(Beginning of Input records)
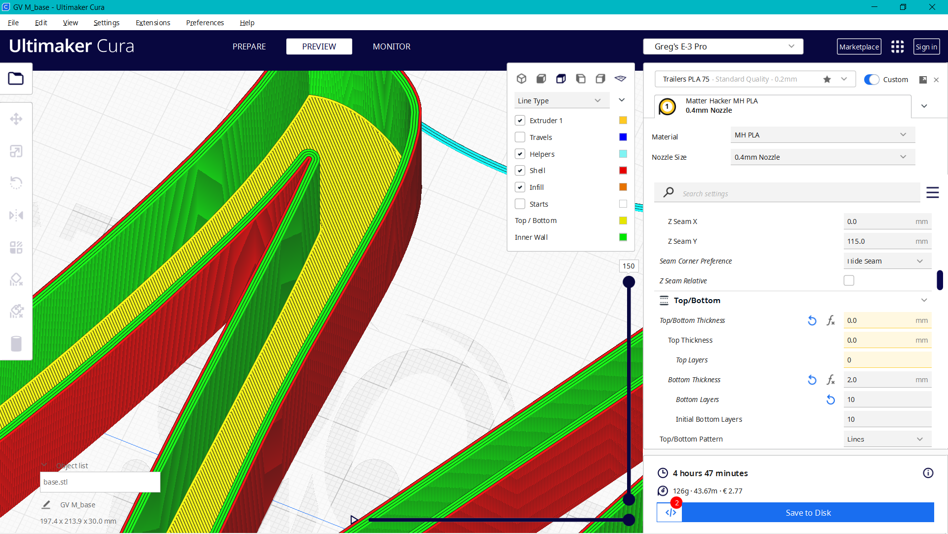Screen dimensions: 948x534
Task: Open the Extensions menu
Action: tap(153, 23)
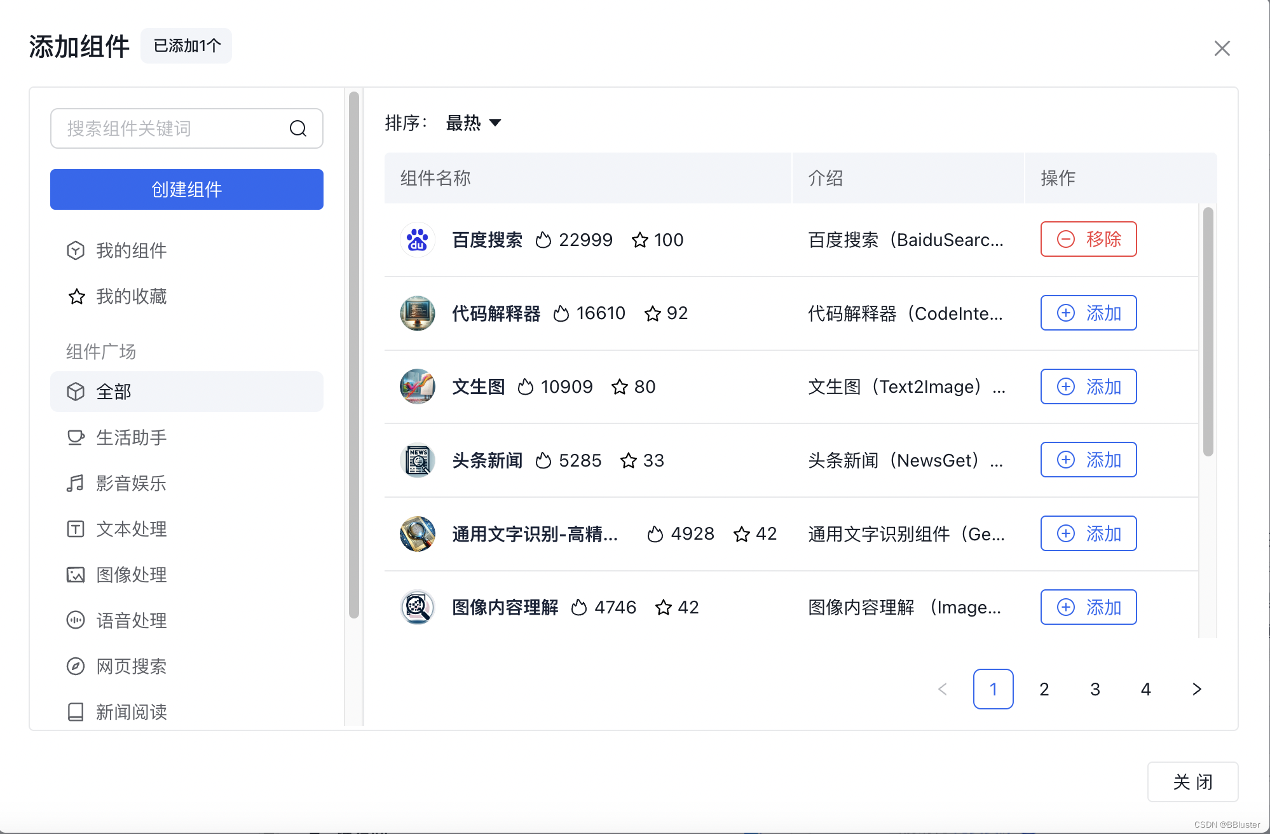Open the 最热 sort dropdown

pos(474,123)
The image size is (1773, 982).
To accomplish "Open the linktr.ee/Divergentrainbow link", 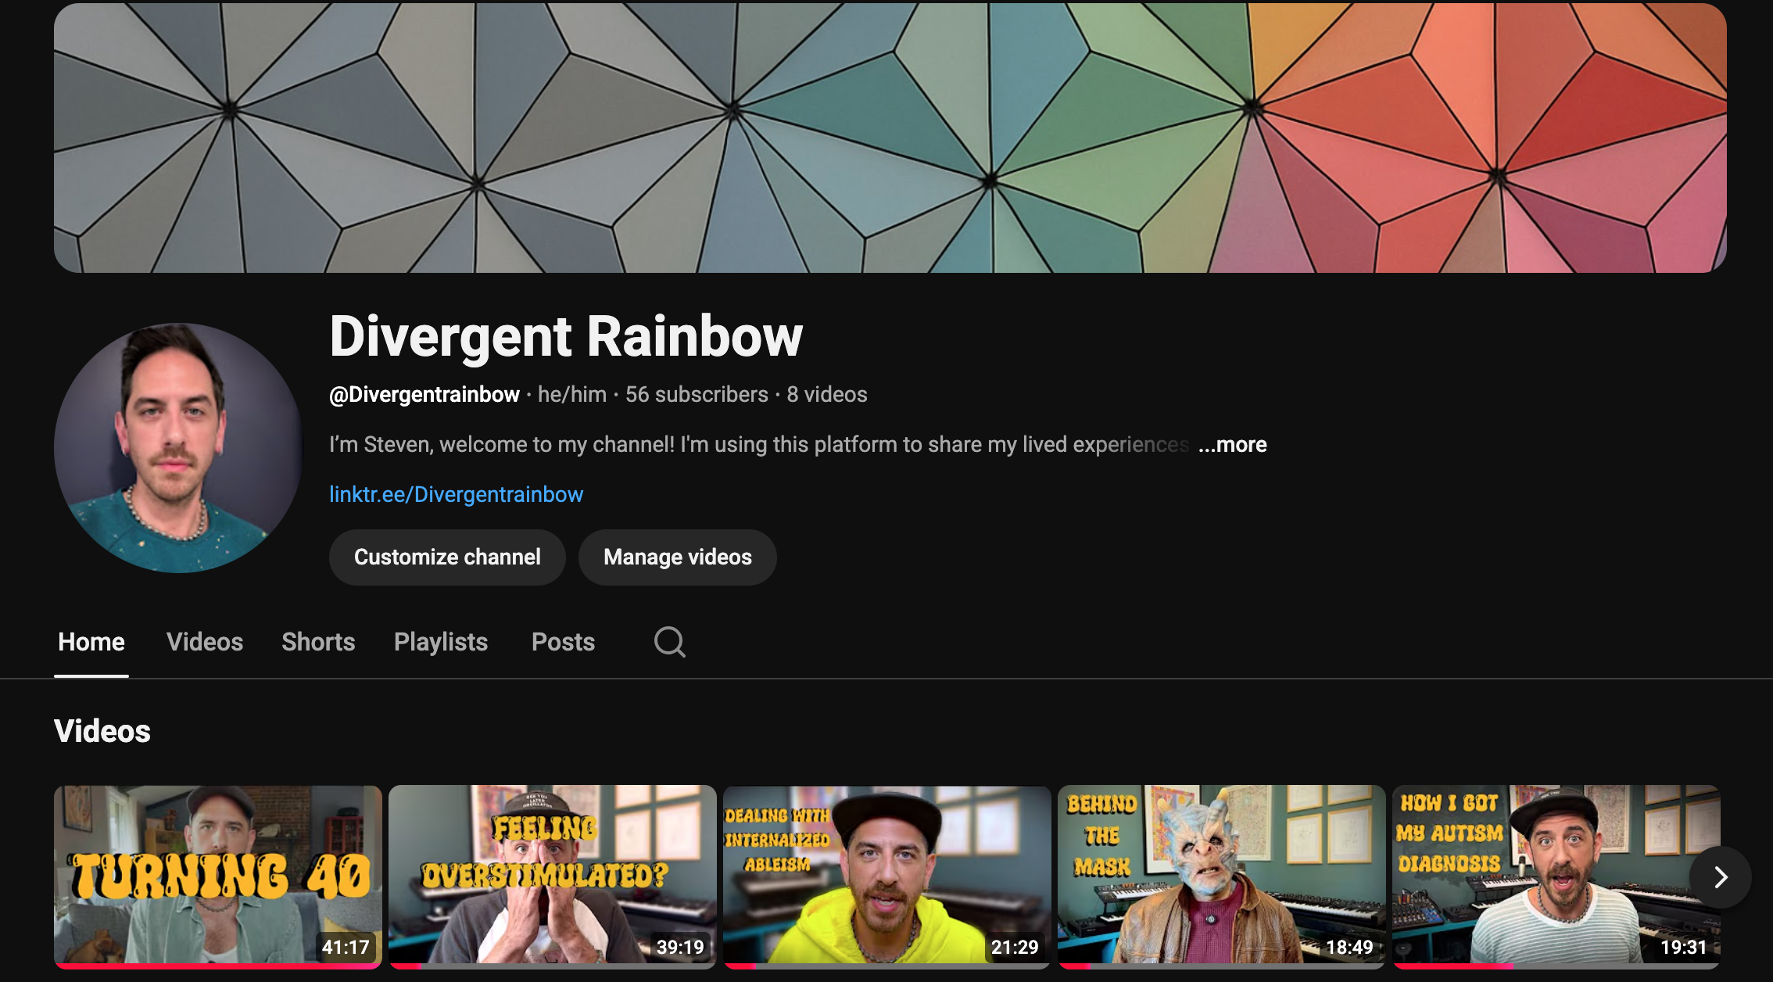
(End of Input records)
**Task objective**
Each line from the one bearing "The image size is (1773, 982)." through the final line of the records is to be copied exactly, and no pictures are to be included.

**Task response**
The image size is (1773, 982).
To accomplish "Open the linktr.ee/Divergentrainbow link", 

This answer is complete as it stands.